4. Discussion
To our knowledge, this is the first review that summarised data
concerning previously published PPK models of OXC and its active
metabolite MHD. We found considerable PK differences between children
and adults. We also provided evidence regarding adjustment of the dose
regimen according to weight, co-administration with EIAEDs, and eGFR.
The PK of MHD showed no significant differences due to ethnicity.
According to the PPK studies, there were similar PK profiles in adults.
The weight-standardised CL in Caucasians (median:
0.045, range: 0.029–0.060 L/h/kg) was similar to that in Asians
(median: 0.036, range: 0.033–0.039 L/h/kg) (P > 0.05).
Likewise, most PPK studies performed in paediatric patients also
displayed comparable PK profiles. Moreover, Sugiyama et al. [24]
directly compared the PK of MHD among Caucasian, Black, and Asian
populations and found no obvious differences among these
sub-populations. Nevertheless, studies conducted in Chinese populations
showed larger variabilities than other ethnicities (0.016–0.084 L/h/kg
vs. 0.043–0.078 L/h/kg). The reason for this is unclear and may require
still exploration.
The PK of MHD displayed considerable difference among infant, children,
and adult patients. Adults generally displayed lower CL per kg than the
infants and children, consistent with the classical PK investigations
[38]. This difference may be attributed to the lower body fat/lean
mass ratio, higher kidney blood flow, and higher total body water in
children [39]. Furthermore, children had a wider weight-standardised
CL range than adults, which is attributed to the maturity of the liver
and inefficient UGT enzyme capacity [40, 41]. A higher CL resulted
in a lower concentration of MHD. Therefore, a higher dosage could be
used in paediatric patients to achieve the target
steady-state concentration of MHD [23].
Recently, OXC was increasingly off-label used to treat epileptic
seizures in infants [39] owing to its linear PK, better safety, and
well-tolerated profile [6]. Piña-Garza et al. [42] reported that
OXC is relatively safe and effective in the
treatment of infant seizures. To date, only one PPK study has been
conducted in paediatric patients aged 0.2 to 3.75 years [25];
therefore, clinical data of OXC in the treatment of infants are limited.
To ensure better efficacy and safety in infants, further studies are
necessary to explore the covariates that affect the variability of OXC.

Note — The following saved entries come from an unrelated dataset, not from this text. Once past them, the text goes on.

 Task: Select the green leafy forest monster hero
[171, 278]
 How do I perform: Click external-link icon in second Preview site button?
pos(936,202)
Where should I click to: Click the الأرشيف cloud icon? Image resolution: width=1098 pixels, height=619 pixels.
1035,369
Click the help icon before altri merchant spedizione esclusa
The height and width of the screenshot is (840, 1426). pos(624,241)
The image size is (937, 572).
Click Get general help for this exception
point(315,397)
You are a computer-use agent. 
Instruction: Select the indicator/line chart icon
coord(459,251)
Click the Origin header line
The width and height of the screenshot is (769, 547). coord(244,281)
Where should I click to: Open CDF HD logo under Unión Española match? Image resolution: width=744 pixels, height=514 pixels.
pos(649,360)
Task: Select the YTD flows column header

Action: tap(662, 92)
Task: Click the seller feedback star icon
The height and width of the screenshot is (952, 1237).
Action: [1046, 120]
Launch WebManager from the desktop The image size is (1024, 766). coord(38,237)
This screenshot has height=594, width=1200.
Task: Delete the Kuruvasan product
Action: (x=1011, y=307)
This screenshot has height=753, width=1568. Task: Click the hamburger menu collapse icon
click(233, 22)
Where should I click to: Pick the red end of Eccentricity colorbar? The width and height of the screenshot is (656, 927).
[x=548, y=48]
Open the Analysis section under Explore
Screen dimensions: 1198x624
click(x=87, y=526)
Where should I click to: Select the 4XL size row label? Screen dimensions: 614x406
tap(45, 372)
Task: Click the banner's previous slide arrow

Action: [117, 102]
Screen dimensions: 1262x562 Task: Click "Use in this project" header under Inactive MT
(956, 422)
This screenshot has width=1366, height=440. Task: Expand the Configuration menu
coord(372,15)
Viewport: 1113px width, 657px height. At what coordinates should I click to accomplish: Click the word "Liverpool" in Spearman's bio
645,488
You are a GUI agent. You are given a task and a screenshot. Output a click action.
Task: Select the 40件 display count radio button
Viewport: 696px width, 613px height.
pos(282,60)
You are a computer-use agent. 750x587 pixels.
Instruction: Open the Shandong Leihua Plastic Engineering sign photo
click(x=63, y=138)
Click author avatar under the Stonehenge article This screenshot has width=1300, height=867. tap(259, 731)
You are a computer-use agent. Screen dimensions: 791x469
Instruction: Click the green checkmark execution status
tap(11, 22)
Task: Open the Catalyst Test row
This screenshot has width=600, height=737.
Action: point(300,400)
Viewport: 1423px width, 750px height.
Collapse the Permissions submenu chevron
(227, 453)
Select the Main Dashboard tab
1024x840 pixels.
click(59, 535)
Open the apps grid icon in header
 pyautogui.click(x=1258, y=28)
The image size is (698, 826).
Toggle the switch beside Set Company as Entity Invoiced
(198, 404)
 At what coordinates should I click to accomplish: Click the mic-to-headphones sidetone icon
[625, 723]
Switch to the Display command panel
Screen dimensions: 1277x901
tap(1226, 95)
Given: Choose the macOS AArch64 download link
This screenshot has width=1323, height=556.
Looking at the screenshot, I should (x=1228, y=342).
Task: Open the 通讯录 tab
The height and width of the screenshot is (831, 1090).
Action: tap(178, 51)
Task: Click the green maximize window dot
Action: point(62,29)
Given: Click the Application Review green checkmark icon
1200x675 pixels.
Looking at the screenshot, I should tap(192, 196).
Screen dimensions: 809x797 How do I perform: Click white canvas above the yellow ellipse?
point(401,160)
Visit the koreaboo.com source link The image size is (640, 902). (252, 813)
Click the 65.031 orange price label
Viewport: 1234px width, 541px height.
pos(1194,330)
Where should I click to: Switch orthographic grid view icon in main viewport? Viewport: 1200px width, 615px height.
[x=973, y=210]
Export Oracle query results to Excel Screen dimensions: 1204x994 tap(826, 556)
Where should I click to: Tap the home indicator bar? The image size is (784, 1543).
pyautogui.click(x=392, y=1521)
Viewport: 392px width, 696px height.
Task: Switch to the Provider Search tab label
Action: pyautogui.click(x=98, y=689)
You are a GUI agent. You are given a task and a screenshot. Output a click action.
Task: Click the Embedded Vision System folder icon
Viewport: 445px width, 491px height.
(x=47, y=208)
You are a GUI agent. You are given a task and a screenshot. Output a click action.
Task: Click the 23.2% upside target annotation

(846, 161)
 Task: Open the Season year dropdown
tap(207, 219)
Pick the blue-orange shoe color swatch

Previous PPK studies found that EIAEDs could
significantly increase the CL of MHD. This is
consistent with the PK study performed by McKee et al. [43], who
found that CBZ and phenytoin (PHT) decreased the AUC of MHD by 40% and
29%, respectively. As MHD is primarily cleared via glucuronic acid
conjugation, EIAEDs may play a more important role through the induction
of UGT-mediated glucuronidation to decrease serum MHD concentration
[35].
Lower
exposure could increase the risk of seizures [44]; therefore, the
dose of OXC may be increased when co-administered with EIAEDs.
Renal function may also influence the CL of MHD because OXC and MHD are
almost completely excreted by the kidney (94%–97.7%) [5]. Lin et
al. [29] found that MHD CL decreased by 64.2% when the eGFR
decreased to 20 mL/min and recommended dose adjustment according to eGFR
in adult patients. When the eGFR is normal, at approximately 90–120
mL/min, the recommended dose is 225 or 300 mg q12h [29].When the
eGFR is less than 30 mL/min, the recommended dose is 75 mg q12h. This
was similar to the OXC label recommendation that indicated that patients
with impaired renal function (creatinine clearance <30 mL/min)
should initiate OXC at one-half of the dose of 300 mg/day q12h.
Therefore, to ensure a safe dose for adults with renal dysfunction, a
more detailed dose recommendation may be required. However, there are
also PPK studies that did not identify eGFR as a covariate [24, 33].
This may be because of the low proportion of study cohorts with low eGFR
levels. Thus, patients with renal impairment on MHD
clearance warrant further investigation to optimise their dosing
regimen.
There were many unknown variabilities in children that could not be
explained by previously reported PPK models. In the included studies,
children had a larger RUV (additive model 0.93–5.12 mg/L; proportional
model 4%–32%) than adults (RUV: additive model 2.38–3.80 mg/L;
proportional model 1.7%–24.5%).
Moreover,
the practice guideline for the TDM of AEDs indicated the benefits of TDM
for children such as diagnosis of clinical toxicity and guide dosage
adjustment [45]. Thus, TDM monitoring is more crucial for paediatric
patients taking OXC.
As the literature search in this study was restricted to English
language, studies published in other languages may have been missed.
Based on this meta-analysis, it can be suggested that there are still
several gaps regarding MHD that can be explored. Further studies that
evaluate MHD pharmacodynamics in patients with
epilepsy and PK in infants are essential to optimise the clinical dosing
regimen across patients of different ages.